WRITTEN REQUEST 1 :: Write out the passage of the postgresqlDBApply documentation between "The terminology that" and "## End(Not run)", inclusive.

R: Apply R/S-Plus functions to remote groups of DBMS rows...
postgresqlDBApply
R Documentation
Apply R/S-Plus functions to remote groups of DBMS rows (experimental)
Description
Applies R/S-Plus functions to groups of remote DBMS rows without
bringing an entire result set all at once. The result set
is expected to be sorted by the grouping field.
Usage
postgresqlDBApply(res, INDEX, FUN = stop("must specify FUN"),
begin = NULL,
group.begin = NULL,
new.record = NULL,
end = NULL,
batchSize = 100, maxBatch = 1e6,
..., simplify = TRUE)
Arguments
res
a result set (see dbSendQuery).
INDEX
a character or integer specifying the field name or
field number that defines the various groups.
FUN
a function to be invoked upon identifying the last
row from every group. This function will be passed
a data frame holding the records of the current group,
a character string with the group label, plus any
other arguments passed to dbApply as "...".
begin
a function of no arguments to be invoked just prior to
retrieve the first row from the result set.
end
a function of no arguments to be invoked just after retrieving
the last row from the result set.
group.begin
a function of one argument (the group label) to be
invoked upon identifying a row from a new group
.
new.record
a function to be invoked as each individual record
is fetched. The first argument to this function is a
one-row data.frame holding the new record.
batchSize
the default number of rows to bring from the remote
result set. If needed, this is automatically extended
to hold groups bigger than batchSize.
maxBatch
the absolute maximum of rows per group that may
be extracted from the result set.
...
any additional arguments to be passed to FUN.
simplify
Not yet implemented
Details
dbApply
This function is meant to handle somewhat gracefully(?) large amounts
of data from the DBMS by bringing into R manageable chunks (about
batchSize records at a time, but not more than maxBatch);
the idea is that the data from individual groups can be handled by R, but
not all the groups at the same time.
The PostgreSQL implementation postgresqlDBApply allows us to register R
functions that get invoked
when certain fetching events occur. These include the “begin” event
(no records have been yet fetched), “begin.group” (the record just
fetched belongs to a new group), “new record” (every fetched record
generates this event), “group.end” (the record just fetched was the
last row of the current group), “end” (the very last record from the
result set). Awk and perl programmers will find this paradigm very
familiar (although SAP's ABAP language is closer to what we're doing).
Value
A list with as many elements as there were groups in the
result set.
Note
This is an experimental version implemented only in R (there are
plans, time permitting, to implement it in S-Plus).
The terminology that we're using is closer to SQL than R. In R
what we're referring to “groups” are the individual levels of
a factor (grouping field in our terminology).
See Also
PostgreSQL, dbSendQuery, fetch.
Examples
## Not run:
drv <- dbDriver(RPostgreSQL)
con <- dbConnect(drv, user ="usrname", password="pword", dname="database")
res <- dbSendQuery(con,
"select Agent, ip_addr, DATA from pseudo_data order by Agent")
out <- dbApply(res, INDEX = "Agent",
FUN = function(x, grp) quantile(x$DATA, names=FALSE))
## End(Not run)

WRITTEN REQUEST 2 :: Can you repeat the records from their first line through the line containing "Click the Add", inclusive, with "drawing tool" swapped for "sketch tool" and nothing else changed?

MATERIAL FOR THE TASK ::
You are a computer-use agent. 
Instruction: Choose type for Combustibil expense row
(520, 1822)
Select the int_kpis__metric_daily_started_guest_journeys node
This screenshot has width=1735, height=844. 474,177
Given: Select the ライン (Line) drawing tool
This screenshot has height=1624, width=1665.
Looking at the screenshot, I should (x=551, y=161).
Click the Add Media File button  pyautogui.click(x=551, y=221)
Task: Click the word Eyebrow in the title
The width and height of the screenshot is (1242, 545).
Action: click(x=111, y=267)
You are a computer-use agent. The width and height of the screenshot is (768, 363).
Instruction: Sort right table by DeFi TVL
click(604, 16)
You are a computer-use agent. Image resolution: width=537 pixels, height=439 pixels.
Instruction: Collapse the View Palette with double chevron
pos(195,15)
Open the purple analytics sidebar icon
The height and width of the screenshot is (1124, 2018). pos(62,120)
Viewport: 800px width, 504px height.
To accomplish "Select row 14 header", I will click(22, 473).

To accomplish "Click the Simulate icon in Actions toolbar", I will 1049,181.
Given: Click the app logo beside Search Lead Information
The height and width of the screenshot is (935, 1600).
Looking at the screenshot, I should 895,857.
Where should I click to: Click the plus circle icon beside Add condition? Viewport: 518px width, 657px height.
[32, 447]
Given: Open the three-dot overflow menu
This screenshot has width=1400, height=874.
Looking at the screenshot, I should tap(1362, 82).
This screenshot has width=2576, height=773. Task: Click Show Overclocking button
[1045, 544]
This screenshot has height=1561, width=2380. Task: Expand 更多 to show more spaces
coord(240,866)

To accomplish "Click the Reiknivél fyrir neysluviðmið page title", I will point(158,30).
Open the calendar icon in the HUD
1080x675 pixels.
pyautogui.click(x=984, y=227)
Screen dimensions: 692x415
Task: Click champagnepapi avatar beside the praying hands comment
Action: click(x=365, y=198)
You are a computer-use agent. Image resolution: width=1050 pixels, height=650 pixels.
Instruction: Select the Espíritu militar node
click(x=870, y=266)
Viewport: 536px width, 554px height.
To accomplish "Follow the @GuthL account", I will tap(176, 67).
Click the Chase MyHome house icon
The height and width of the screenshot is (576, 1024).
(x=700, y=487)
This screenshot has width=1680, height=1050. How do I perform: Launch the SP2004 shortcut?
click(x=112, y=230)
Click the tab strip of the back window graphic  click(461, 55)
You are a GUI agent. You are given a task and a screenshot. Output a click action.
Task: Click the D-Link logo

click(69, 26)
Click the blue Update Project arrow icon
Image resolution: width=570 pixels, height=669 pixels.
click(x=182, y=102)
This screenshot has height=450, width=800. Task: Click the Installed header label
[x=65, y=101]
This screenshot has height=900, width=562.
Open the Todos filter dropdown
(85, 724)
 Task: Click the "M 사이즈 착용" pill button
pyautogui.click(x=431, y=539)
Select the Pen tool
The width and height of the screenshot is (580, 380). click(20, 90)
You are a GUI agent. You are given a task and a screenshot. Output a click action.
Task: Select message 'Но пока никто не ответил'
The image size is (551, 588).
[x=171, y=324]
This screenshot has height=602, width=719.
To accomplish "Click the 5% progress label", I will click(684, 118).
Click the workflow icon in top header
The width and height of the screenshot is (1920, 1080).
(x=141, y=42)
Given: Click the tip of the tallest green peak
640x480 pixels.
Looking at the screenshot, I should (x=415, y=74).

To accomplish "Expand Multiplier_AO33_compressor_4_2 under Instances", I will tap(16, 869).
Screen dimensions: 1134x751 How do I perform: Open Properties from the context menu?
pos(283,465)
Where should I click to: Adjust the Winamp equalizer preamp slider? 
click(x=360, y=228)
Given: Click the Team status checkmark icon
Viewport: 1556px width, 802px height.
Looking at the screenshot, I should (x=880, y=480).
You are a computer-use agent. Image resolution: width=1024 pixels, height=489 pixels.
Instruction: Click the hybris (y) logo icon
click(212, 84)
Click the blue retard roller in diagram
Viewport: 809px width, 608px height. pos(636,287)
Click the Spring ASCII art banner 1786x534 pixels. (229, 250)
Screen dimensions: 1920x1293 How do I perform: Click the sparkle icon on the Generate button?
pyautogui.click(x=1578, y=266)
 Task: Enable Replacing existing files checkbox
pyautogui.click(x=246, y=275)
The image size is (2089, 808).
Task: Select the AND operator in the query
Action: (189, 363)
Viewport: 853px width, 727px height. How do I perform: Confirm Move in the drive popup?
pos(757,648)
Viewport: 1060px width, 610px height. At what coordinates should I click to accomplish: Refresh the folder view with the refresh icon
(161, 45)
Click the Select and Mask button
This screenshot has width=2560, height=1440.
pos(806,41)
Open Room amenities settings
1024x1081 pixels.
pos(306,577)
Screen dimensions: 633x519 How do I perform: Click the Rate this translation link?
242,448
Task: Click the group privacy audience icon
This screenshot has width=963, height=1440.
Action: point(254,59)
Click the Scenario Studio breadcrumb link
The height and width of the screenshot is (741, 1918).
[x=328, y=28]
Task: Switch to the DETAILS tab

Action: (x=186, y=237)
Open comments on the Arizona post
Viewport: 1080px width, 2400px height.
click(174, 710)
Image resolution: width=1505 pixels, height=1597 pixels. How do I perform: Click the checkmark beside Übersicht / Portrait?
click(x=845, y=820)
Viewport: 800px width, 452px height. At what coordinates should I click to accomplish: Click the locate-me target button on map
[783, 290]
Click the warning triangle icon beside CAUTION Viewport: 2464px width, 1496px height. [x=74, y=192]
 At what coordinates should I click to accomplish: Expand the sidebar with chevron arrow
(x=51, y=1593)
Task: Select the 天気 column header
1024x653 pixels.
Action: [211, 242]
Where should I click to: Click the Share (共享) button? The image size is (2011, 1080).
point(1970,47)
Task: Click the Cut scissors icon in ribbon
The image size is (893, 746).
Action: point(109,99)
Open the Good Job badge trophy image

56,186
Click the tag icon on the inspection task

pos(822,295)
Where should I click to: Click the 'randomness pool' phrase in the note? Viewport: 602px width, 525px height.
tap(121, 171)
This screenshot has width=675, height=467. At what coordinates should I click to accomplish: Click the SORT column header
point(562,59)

WRITTEN SOLUTION 1 ::
The terminology that we're using is closer to SQL than R. In R
what we're referring to “groups” are the individual levels of
a factor (grouping field in our terminology).
See Also
PostgreSQL, dbSendQuery, fetch.
Examples
## Not run:
drv <- dbDriver(RPostgreSQL)
con <- dbConnect(drv, user ="usrname", password="pword", dname="database")
res <- dbSendQuery(con,
"select Agent, ip_addr, DATA from pseudo_data order by Agent")
out <- dbApply(res, INDEX = "Agent",
FUN = function(x, grp) quantile(x$DATA, names=FALSE))
## End(Not run)

WRITTEN SOLUTION 2 ::
You are a computer-use agent. 
Instruction: Choose type for Combustibil expense row
(520, 1822)
Select the int_kpis__metric_daily_started_guest_journeys node
This screenshot has width=1735, height=844. 474,177
Given: Select the ライン (Line) sketch tool
This screenshot has height=1624, width=1665.
Looking at the screenshot, I should (x=551, y=161).
Click the Add Media File button  pyautogui.click(x=551, y=221)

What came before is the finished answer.